**PROBLEM REQUIREMENTS**
Give the lines of every entry below as a JSON list of strings, one string per line, leaving out blank lines.

**Records of locating words and elements**
# # # # # # #
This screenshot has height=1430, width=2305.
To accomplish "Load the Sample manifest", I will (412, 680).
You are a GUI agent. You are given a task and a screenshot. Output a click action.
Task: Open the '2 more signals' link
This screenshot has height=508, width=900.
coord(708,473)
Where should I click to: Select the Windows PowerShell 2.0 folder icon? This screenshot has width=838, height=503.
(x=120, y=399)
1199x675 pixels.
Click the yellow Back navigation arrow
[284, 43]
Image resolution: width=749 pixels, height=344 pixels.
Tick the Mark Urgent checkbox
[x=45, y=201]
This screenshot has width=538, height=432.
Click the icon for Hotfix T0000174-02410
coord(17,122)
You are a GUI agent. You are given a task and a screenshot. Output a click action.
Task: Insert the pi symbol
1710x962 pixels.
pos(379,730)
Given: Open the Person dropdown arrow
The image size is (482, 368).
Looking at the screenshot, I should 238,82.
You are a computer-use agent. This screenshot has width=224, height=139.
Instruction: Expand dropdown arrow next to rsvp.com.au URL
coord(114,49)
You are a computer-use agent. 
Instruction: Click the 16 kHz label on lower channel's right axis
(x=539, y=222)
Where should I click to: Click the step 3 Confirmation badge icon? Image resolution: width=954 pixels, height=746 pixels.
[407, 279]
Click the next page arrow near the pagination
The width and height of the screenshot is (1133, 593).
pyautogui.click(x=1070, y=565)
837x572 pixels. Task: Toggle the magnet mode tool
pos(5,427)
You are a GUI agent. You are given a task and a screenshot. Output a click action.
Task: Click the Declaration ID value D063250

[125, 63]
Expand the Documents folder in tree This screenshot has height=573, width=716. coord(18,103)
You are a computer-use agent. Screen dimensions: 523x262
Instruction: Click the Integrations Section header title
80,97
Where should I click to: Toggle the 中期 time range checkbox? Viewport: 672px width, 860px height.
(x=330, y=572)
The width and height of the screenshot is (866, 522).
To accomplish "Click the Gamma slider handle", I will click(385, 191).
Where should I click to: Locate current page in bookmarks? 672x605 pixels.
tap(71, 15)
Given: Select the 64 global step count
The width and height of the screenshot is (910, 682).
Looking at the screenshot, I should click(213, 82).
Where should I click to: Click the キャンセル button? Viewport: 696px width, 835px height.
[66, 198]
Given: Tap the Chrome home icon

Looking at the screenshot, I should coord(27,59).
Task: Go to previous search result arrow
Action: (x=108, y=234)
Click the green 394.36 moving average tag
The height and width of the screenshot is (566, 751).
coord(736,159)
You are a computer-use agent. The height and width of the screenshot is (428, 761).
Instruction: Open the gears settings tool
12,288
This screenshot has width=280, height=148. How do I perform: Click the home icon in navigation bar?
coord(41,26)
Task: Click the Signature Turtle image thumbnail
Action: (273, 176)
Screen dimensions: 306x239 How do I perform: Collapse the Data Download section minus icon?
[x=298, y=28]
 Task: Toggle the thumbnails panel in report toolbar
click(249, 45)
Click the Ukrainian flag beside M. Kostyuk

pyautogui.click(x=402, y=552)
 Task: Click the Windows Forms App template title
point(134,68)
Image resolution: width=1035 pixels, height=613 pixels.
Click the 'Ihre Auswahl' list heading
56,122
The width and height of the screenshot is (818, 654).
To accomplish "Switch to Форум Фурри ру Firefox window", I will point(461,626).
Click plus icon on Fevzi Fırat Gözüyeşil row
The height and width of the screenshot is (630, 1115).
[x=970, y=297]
# # # # # # #
**WRITTEN ANSWER**
[
  "This screenshot has height=1430, width=2305.",
  "To accomplish \"Load the Sample manifest\", I will (412, 680).",
  "You are a GUI agent. You are given a task and a screenshot. Output a click action.",
  "Task: Open the '2 more signals' link",
  "This screenshot has height=508, width=900.",
  "coord(708,473)",
  "Where should I click to: Select the Windows PowerShell 2.0 folder icon? This screenshot has width=838, height=503.",
  "(x=120, y=399)",
  "1199x675 pixels.",
  "Click the yellow Back navigation arrow",
  "[284, 43]",
  "Image resolution: width=749 pixels, height=344 pixels.",
  "Tick the Mark Urgent checkbox",
  "[x=45, y=201]",
  "This screenshot has width=538, height=432.",
  "Click the icon for Hotfix T0000174-02410",
  "coord(17,122)",
  "You are a GUI agent. You are given a task and a screenshot. Output a click action.",
  "Task: Insert the pi symbol",
  "1710x962 pixels.",
  "pos(379,730)",
  "Given: Open the Person dropdown arrow",
  "The image size is (482, 368).",
  "Looking at the screenshot, I should 238,82.",
  "You are a computer-use agent. This screenshot has width=224, height=139.",
  "Instruction: Expand dropdown arrow next to rsvp.com.au URL",
  "coord(114,49)",
  "You are a computer-use agent. ",
  "Instruction: Click the 16 kHz label on lower channel's right axis",
  "(x=539, y=222)",
  "Where should I click to: Click the step 3 Confirmation badge icon? Image resolution: width=954 pixels, height=746 pixels.",
  "[407, 279]",
  "Click the next page arrow near the pagination",
  "The width and height of the screenshot is (1133, 593).",
  "pyautogui.click(x=1070, y=565)",
  "837x572 pixels. Task: Toggle the magnet mode tool",
  "pos(5,427)",
  "You are a GUI agent. You are given a task and a screenshot. Output a click action.",
  "Task: Click the Declaration ID value D063250",
  "[125, 63]",
  "Expand the Documents folder in tree This screenshot has height=573, width=716. coord(18,103)",
  "You are a computer-use agent. Screen dimensions: 523x262",
  "Instruction: Click the Integrations Section header title",
  "80,97",
  "Where should I click to: Toggle the 中期 time range checkbox? Viewport: 672px width, 860px height.",
  "(x=330, y=572)",
  "The width and height of the screenshot is (866, 522).",
  "To accomplish \"Click the Gamma slider handle\", I will click(385, 191).",
  "Where should I click to: Locate current page in bookmarks? 672x605 pixels.",
  "tap(71, 15)",
  "Given: Select the 64 global step count",
  "The width and height of the screenshot is (910, 682).",
  "Looking at the screenshot, I should click(213, 82).",
  "Where should I click to: Click the キャンセル button? Viewport: 696px width, 835px height.",
  "[66, 198]",
  "Given: Tap the Chrome home icon",
  "Looking at the screenshot, I should coord(27,59).",
  "Task: Go to previous search result arrow",
  "Action: (x=108, y=234)",
  "Click the green 394.36 moving average tag",
  "The height and width of the screenshot is (566, 751).",
  "coord(736,159)",
  "You are a computer-use agent. The height and width of the screenshot is (428, 761).",
  "Instruction: Open the gears settings tool",
  "12,288",
  "This screenshot has width=280, height=148. How do I perform: Click the home icon in navigation bar?",
  "coord(41,26)",
  "Task: Click the Signature Turtle image thumbnail",
  "Action: (273, 176)",
  "Screen dimensions: 306x239 How do I perform: Collapse the Data Download section minus icon?",
  "[x=298, y=28]",
  " Task: Toggle the thumbnails panel in report toolbar",
  "click(249, 45)",
  "Click the Ukrainian flag beside M. Kostyuk",
  "pyautogui.click(x=402, y=552)",
  " Task: Click the Windows Forms App template title",
  "point(134,68)",
  "Image resolution: width=1035 pixels, height=613 pixels.",
  "Click the 'Ihre Auswahl' list heading",
  "56,122",
  "The width and height of the screenshot is (818, 654).",
  "To accomplish \"Switch to Форум Фурри ру Firefox window\", I will point(461,626).",
  "Click plus icon on Fevzi Fırat Gözüyeşil row",
  "The height and width of the screenshot is (630, 1115).",
  "[x=970, y=297]"
]